Reconozcamos también que con alguna frecuencia se hacen evaluaciones o juicios desproporcionados, exagerados (en lo bueno y en lo malo), pero hay voluntad de registrar los esfuerzos y los logros obtenidos. El mundo deportivo, es verdad, hace más fácil decidir porque allí suele predominar lo mensurable.
Aunque en otros ámbitos es más complicado alcanzar coincidencias, por fortuna existen personajes y especialidades que facilitan el reconocimiento de sus méritos. Comenzando por lo más valorado, alguien podrá no leer o no gustar las obras de Mario Vargas Llosa, pero nadie pondría en duda que su talento lo han ubicado donde llegó: el Nobel de Literatura. En lo suyo, Gastón Acurio o Juan Diego Florez o Mario Testino resuenan universalmente. Un buen grupo de artistas, literatos y no pocos profesionales científicos logran reconocimiento fuera y dentro del país y eso nos debe hacer sentir bien a todos.
Sin embargo, la disposición que tenemos para reconocer la valía de los demás sigue siendo, a mi juicio, sumamente pobre. Pareciera que no estamos preparados para -primero- admitir los triunfos de los demás y- segundo- celebrar sinceramente esos logros. Y más todavía: muchos parecen esforzarse en impedir el éxito de los otros. El gran Luis Alberto Sánchez decía que los peruanos jugamos el “palo ensebado” al revés: mientras en otras partes se empuja al que trepa para que llegue rápido a la cumbre, entre nosotros lo jalamos de los fundillos para que no lo haga.
No hemos aprendido (o no nos han enseñado) a reconocer el esfuerzo de los otros.
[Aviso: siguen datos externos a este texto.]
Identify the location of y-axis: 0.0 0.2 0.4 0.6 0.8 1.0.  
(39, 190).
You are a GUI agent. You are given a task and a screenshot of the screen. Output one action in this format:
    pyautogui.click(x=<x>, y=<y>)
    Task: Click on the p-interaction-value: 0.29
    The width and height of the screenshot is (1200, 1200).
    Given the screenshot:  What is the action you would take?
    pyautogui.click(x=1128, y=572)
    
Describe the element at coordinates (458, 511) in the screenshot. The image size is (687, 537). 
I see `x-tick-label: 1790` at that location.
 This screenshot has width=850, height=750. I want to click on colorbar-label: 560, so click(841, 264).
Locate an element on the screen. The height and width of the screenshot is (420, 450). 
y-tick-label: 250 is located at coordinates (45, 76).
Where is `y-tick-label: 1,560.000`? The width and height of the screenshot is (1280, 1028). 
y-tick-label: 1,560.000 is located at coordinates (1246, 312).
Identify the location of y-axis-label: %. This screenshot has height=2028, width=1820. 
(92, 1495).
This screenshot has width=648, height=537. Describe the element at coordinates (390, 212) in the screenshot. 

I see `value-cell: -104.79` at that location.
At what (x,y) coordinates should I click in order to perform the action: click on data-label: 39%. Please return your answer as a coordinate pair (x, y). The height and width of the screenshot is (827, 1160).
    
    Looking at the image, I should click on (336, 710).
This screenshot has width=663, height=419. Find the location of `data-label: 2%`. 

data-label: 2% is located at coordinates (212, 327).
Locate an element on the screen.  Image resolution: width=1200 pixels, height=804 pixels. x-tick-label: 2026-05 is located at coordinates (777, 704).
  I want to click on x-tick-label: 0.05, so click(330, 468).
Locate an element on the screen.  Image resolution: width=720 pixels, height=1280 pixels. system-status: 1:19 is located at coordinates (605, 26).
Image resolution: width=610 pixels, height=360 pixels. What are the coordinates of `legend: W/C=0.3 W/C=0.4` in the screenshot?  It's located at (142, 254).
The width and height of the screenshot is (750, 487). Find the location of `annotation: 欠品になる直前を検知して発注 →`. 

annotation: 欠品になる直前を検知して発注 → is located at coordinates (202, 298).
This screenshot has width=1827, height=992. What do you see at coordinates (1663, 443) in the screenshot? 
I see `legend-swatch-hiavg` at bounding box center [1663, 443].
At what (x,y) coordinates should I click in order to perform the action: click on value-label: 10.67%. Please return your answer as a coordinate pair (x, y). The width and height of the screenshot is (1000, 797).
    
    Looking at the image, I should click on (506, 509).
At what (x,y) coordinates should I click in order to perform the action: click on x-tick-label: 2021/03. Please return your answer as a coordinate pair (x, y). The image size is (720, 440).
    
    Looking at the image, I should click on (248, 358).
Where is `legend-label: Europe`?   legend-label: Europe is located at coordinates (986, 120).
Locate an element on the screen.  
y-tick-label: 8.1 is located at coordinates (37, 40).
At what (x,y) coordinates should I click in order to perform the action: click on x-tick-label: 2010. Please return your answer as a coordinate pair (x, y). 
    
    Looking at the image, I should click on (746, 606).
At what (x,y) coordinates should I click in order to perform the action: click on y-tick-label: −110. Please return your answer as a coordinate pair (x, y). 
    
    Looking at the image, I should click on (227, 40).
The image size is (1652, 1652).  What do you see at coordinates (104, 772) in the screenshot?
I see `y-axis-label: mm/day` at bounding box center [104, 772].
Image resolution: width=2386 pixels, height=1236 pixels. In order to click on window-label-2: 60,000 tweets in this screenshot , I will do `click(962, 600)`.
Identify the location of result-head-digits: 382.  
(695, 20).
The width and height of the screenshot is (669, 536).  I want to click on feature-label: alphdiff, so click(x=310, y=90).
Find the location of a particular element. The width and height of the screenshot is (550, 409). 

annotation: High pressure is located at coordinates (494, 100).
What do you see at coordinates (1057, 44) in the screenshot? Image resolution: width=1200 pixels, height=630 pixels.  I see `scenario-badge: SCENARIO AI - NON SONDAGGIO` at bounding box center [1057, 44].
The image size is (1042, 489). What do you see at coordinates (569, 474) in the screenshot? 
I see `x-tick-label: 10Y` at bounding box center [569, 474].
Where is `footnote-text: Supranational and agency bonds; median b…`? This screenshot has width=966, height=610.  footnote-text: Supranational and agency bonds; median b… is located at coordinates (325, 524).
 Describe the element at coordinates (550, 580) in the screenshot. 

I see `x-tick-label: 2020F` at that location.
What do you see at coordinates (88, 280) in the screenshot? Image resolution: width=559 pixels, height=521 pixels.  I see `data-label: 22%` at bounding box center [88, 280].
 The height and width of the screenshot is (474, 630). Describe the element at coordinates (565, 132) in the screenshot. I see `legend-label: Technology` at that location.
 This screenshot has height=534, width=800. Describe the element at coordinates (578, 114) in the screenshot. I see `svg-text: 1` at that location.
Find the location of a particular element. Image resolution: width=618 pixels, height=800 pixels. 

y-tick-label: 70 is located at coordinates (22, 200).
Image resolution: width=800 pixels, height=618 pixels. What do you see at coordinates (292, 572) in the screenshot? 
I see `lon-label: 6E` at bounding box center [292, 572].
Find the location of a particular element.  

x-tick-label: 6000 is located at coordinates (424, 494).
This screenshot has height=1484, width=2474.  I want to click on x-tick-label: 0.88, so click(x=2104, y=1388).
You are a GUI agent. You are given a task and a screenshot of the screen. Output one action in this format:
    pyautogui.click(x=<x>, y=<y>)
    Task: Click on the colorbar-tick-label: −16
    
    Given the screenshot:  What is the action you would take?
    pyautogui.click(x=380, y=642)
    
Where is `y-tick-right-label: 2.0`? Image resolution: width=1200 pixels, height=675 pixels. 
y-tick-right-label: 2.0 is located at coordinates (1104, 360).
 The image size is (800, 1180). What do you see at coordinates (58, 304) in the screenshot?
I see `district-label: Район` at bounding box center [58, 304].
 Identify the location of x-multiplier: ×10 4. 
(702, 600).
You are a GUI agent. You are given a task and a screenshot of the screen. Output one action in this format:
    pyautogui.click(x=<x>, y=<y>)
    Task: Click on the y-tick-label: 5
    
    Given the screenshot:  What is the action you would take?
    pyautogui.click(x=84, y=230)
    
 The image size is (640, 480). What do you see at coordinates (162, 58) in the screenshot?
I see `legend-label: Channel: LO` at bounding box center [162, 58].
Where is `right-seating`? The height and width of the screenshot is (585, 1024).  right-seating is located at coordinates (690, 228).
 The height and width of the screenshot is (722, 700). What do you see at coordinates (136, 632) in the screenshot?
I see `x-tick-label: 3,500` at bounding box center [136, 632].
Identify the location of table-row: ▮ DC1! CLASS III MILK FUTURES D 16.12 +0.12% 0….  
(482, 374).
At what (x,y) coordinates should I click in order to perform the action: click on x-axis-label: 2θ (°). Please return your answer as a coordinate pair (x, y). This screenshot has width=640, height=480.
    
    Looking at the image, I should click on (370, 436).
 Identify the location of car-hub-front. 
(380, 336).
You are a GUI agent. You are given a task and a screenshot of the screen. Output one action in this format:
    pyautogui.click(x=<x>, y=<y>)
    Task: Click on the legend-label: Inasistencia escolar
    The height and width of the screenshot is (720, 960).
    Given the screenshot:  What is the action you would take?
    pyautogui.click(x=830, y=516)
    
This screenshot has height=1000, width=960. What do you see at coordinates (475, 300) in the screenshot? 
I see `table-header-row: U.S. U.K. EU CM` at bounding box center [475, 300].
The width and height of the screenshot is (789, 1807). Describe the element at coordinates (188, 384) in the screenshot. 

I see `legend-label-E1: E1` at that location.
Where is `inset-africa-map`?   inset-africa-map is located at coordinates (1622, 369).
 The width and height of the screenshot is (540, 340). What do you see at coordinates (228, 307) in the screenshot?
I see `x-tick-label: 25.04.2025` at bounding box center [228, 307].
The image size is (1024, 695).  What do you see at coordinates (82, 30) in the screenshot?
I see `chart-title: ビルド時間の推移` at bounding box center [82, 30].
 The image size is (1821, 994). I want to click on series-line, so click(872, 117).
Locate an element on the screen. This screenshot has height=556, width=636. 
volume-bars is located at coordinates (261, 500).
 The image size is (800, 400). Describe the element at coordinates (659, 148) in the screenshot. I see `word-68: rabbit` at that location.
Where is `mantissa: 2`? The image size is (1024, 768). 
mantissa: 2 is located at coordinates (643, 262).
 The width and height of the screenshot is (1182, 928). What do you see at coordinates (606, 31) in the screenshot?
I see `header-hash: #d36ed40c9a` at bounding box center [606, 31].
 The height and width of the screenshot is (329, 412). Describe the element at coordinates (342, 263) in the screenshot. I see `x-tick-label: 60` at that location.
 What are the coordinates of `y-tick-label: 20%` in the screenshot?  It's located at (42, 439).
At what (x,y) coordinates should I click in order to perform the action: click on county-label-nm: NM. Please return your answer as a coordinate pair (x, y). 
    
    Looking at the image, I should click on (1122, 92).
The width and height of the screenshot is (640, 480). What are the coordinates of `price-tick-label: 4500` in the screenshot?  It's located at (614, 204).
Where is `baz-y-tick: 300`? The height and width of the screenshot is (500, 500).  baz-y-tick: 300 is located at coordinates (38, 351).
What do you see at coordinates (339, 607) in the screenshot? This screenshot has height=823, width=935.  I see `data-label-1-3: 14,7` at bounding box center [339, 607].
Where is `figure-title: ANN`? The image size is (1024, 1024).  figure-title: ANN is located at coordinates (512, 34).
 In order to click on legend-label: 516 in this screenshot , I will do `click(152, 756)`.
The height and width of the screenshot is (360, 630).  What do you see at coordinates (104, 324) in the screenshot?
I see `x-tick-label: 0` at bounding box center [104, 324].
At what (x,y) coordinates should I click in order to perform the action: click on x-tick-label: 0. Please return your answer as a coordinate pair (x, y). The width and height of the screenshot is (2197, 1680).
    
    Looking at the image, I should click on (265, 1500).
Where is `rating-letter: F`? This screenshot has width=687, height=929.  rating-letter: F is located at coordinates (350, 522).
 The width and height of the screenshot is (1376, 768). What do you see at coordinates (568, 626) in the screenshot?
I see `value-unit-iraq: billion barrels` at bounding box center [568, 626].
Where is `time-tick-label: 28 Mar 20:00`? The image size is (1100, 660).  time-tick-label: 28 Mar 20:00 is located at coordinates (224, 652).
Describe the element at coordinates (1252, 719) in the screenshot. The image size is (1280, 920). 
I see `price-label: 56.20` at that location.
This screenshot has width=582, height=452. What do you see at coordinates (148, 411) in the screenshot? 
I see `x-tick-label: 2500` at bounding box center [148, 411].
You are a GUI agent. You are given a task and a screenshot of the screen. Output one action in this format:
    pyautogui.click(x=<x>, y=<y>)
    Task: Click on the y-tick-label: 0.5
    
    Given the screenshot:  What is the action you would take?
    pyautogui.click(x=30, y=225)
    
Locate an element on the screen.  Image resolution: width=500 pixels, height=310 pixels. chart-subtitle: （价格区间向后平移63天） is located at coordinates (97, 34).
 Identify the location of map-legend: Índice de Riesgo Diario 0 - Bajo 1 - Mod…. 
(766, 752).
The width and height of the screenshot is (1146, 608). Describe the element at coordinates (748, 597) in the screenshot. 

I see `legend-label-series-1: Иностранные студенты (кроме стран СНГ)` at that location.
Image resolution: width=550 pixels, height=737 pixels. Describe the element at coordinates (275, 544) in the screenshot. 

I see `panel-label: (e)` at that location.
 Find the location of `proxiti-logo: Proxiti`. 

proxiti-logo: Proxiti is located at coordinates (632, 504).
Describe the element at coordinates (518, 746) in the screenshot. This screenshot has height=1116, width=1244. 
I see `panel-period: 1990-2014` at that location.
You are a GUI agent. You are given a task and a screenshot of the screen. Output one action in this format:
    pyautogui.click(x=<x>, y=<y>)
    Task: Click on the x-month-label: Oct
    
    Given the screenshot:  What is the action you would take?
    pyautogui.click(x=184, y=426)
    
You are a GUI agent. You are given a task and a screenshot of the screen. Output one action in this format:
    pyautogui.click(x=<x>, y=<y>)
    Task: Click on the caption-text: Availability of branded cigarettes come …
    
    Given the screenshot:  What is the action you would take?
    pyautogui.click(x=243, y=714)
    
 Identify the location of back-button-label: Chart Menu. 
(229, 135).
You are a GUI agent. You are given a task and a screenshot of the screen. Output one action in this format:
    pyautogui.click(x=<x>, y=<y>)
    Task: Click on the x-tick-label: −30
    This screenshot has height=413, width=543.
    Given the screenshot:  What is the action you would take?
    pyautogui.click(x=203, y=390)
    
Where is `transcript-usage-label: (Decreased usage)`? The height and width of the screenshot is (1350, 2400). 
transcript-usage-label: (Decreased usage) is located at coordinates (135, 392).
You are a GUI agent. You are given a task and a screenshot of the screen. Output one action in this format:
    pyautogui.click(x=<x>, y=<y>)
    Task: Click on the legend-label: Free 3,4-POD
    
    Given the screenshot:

Ese entrenamiento y esa capacidad son necesarios para formar instituciones, para actuar colectivamente, para no depender de iluminados que nos prometen lo imposible y para no arriesgar decisiones en manos de advenedizos.
Nos falta aprender (y nunca es tarde) que todos somos responsables de FORMAR A NUESTROS DIRIGENTES en la medida que debemos demandarles, desde muy temprano, que nos sepan conducir, que no nos engañen, que nos hagan ser mejores, que no nos infundan mediocridad.
En medio de todo esto, sabiendo que la formación de las personas sigue siendo la principal tarea de toda sociedad y que sólo esas personas, esos ciudadanos, son capaces de constituir instituciones sólidas y duraderas, la responsabilidad de estos tiempos exige a quienes tienen reconocimiento social, a quienes saben que la comunidad los distingue por alguna razón positiva, que hagan su mejor aporte para no permitir que nos envuelva el desaliento y la desconfianza.
Nuestros viejos defectos (mezquindad, hipocresía, maledicencia, elusión, deslealtad) serán menores si hay voces y gestos que impidan la desorientación nacional. Si hay descontento y enojo en las calles, el diálogo y la concordia son los que pueden cerrar el paso a los que buscan el caos para que “se vayan todos”.